Véronique BERGEN, Ludisme précédé de Gainsbourg et Bambou, Cormier, 2021, 114 p., 16 €, ISBN : 978-2-87598-027-4

bergen ludisme precede de gainsbourg et bambou« Je déclare que pour qu’un livre soit, il y faut les levants, les nuits, le choc des fers, les plaines et les vents, les siècles – et la mer qui joint et sépare. »

Explorant d’autres registres d’écriture que dans ses derniers opus (Ulrike Meinhof, Icône H., Portier de nuit), chantant le tandem Gainsbourg et Bambou et libérant, dans Ludisme, des sensations à partir de contraintes formelles qui paradoxalement désentravent la langue, Véronique Bergen ouvre dans ce recueil le matériau de l’écriture et de la pensée à partir d’autres énergies. Celles-ci sont en premier lieu vibratoires, physiques, situées sur un spectre riche en intensités diverses.

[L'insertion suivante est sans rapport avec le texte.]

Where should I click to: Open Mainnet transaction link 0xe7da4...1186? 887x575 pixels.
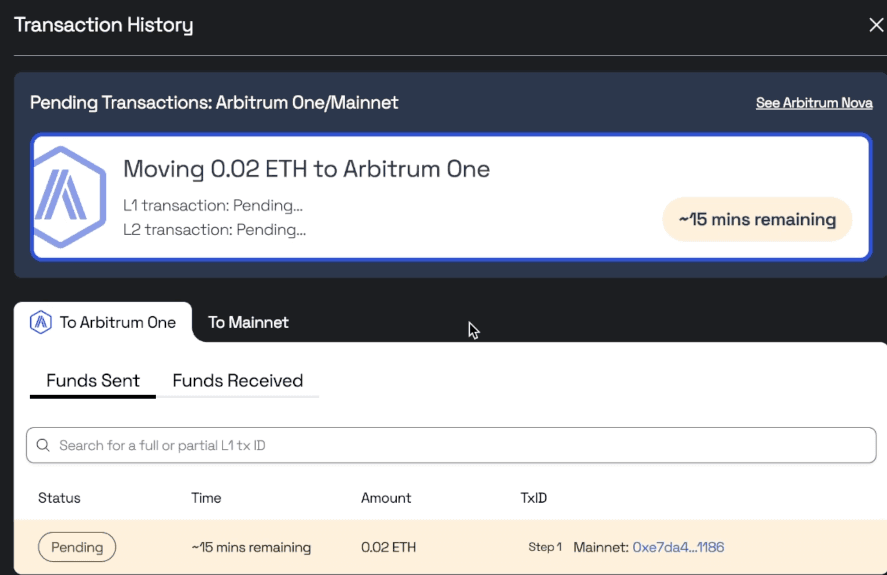678,547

Sous-titrée « Mélodies en sous-sol », la première section intitulée Gainsbourg et Bambou puise dans les matières de l’inconscient, du souterrain, de l’extrême. Elle creuse derrière les apparences et fait vibrer/vriller les « lames de fond » de la rencontre des univers de Gainsbourg et de Bambou, tenus sur le fil du rasoir. Décapant les lieux communs de la construction du personnage Gainsbourg ou ceux d’une alliance exclusivement fondée sur le sulfure, elle donne voix à Bambou et au musicien, intensifie de façon intimiste non l’aspect biographique des deux êtres mais « leurs zones de résonances ». Dialogue fictif teinté de couleurs vespérales et oniriques, mots ciselés dans la fêlure et dans la sensibilité. Lascivité, indolence, attrait pour l’extrême et soif de l’ailleurs, les voix de Bambou et de Gainsbourg traversent dans ce recueil le caisson hyperbare de l’amour-formol, écarquille vers l’immensité et la profondeur de deux singulières incarnations.

Sous-titrée « Contrainte et révolte », la seconde section Ludisme vise à « un jeu sur la structure qui […] soit un jeu sur l’événement ». Détournement des expressions idiomatiques, montage d’incipit, sortilège des allitérations, cette partie touche aux conventions langagières. Elle déroule sur la page des partitions classées X et sifflées S, délivre une langue frappée par des maillets jouissifs. Véronique Bergen pousse les contraintes formelles non jusqu’à l’exaspération mais jusqu’à la brèche qu’elles fraient dans la pensée à chacun des phrasés où passent et dansent Sissi, Dirty, Laure ou Éva la charmeuse de mots. Percutante, cette section ébranle l’ouïe et la pensée, déstabilise toutes les particules figées qui se lovent dans les spirales cochléaires et visuelles de la langue. Jouer avec les contraintes formelles du langage est un pari autant qu’un péril : ce jeu ouvre sur une transfiguration dans l’appréhension du monde.

Orgastique, ce recueil creuse le corps de la langue, mêle son limon et son gravier, ses lettres, ses sons et ses formes d’où surgissent les ombres de l’inconscient, de l’inaccaparable, de la jouissance et de la métamorphose. Cochlée, pensée et vision exultent.